Juvenile Law Center filed an amicus brief in the Virginia Supreme Court on behalf of Donte Lamar Jones, who pled guilty to a capital murder he committed as a teenager, and for which he received a life without parole sentence.

Juvenile Law Center’s brief argued that Jones’ sentence is unconstitutional pursuant to the United States Supreme Court’s ruling in Miller v. Alabama, which banned mandatory life without parole sentences for juveniles. At the time Jones was sentenced for capital murder, Virginia law mandated a life without parole sentence for this crime. Before the Virginia Supreme Court is whether Miller should be given retroactive effect and thus, whether Jones should be resentenced following an individualized sentencing hearing. Juvenile Law Center asserted that Miller applies retroactively to cases like Jones’, which was final before the decision came down from the U.S. Supreme Court and thus is being considered on collateral review.
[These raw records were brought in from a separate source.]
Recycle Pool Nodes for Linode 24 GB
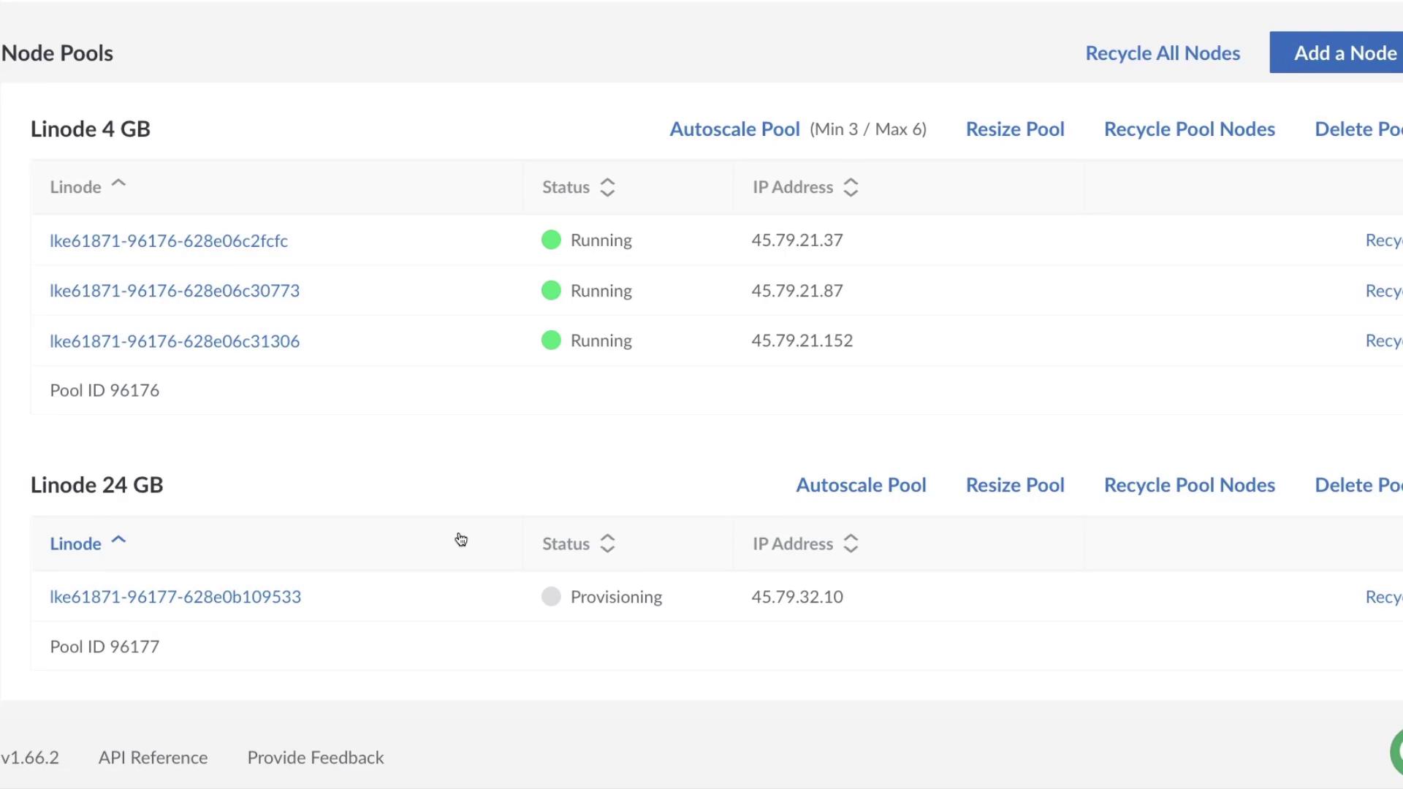1403x789 pixels. (1189, 485)

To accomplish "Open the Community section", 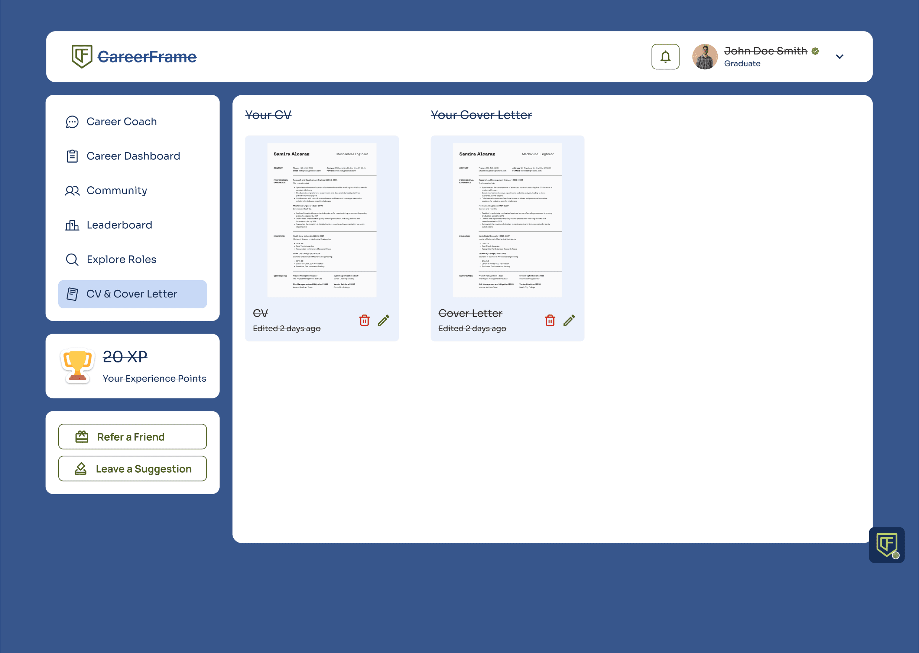I will 117,191.
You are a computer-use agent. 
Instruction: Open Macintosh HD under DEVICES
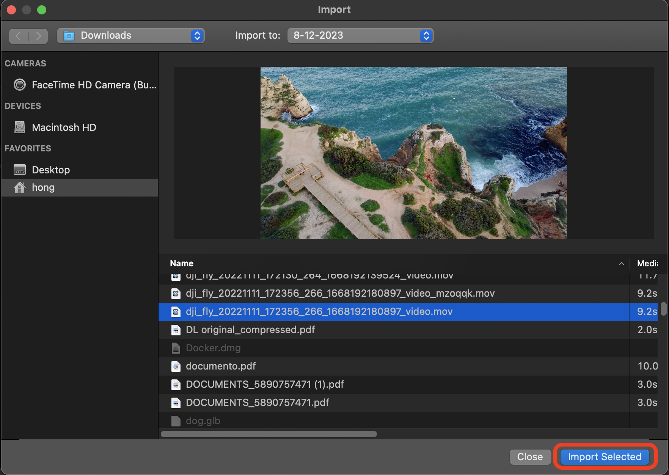pos(64,127)
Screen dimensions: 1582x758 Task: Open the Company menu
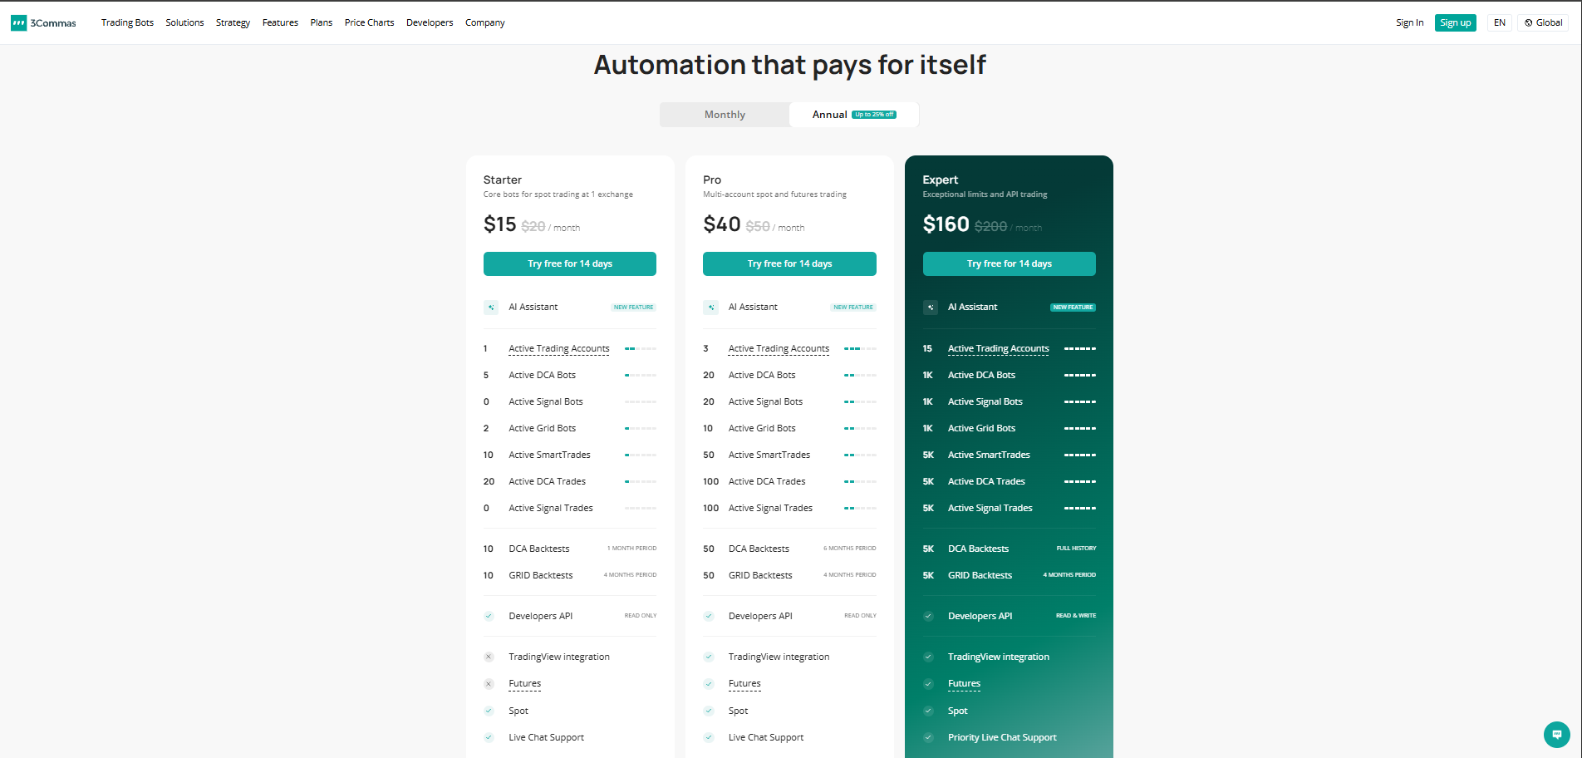[484, 22]
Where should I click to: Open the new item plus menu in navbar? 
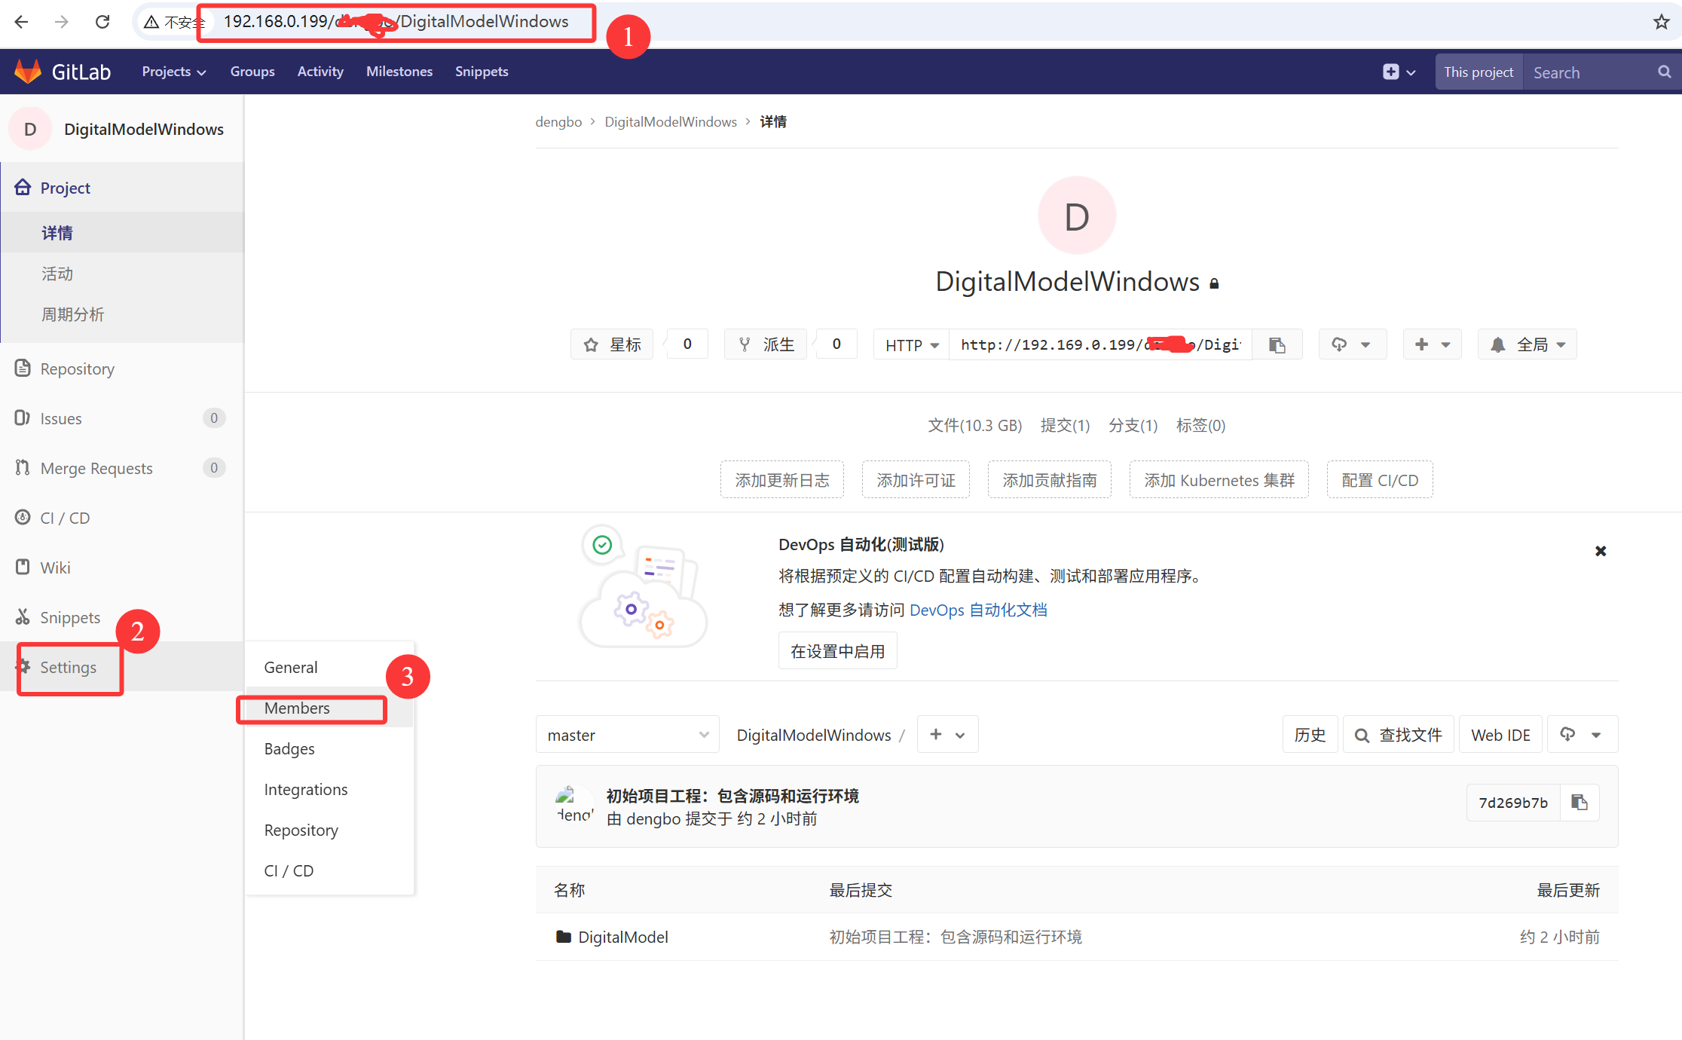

Specifically, Juvenile Law Center’s brief argued that first, the United States Supreme Court has already answered the question of retroactivity by applying Miller to Kuntrell Jackson’s case, which was before the court on collateral review. Second, Miller announced a substantive rule, which pursuant to Supreme Court precedent applies retroactively. Third, even assuming the rule is procedural, Miller is a watershed rule of criminal procedure that applies retroactively. Fourth, Miller must be applied retroactively because, once the Court determines that a punishment is cruel and unusual when imposed on a child, any continuing imposition of that sentence is itself a violation of the Eighth Amendment; the date upon which an unconstitutional mandatory life without parole sentence is imposed cannot convert it into a constitutional sentence. Finally, we argue that Jones’ interest in receiving a constitutional sentence far outweighs the Commonwealth’s interest in the maintaining the finality of his sentence.

The Campaign for the Fair Sentencing of Youth, Center for Children’s Law and Policy, JustChildren, Justice Policy Institute, National Association of Criminal Defense Lawyers, National Juvenile Defender Center, National Juvenile Justice Network, National Legal Aid & Defender Association, and Youth Law Center joined this brief.

The Virginia Supreme Court affirmed the lower court holding that “because the trial court ha[d] the ability under Code § 19.2-303 to suspend part or all of the life sentence . . . , the sentencing scheme applicable to Jones’s conviction was not a mandatory life without the possibility of parole scheme.”

Jones filed a petition for certiorari to the United States Supreme Court arguing that “[b]ecause life without parole is the only sentence (other than death) authorized under Virginia’s capital murder statute, the Virginia Supreme Court’s characterization of that sentence as ‘not mandatory’ rings hollow.” The United  States Supreme Court held the petition pending decision in Montgomery v. Louisiana, 577 U.S. 190 (2016), then vacated and remanded Jones for reconsideration in light of Montgomery.

On remand, the Virginia Supreme Court again affirmed the lower court’s decision holding that under Virginia law, Jones’s sentence was not a mandatory life without parole sentence, and therefore, Miller does not apply.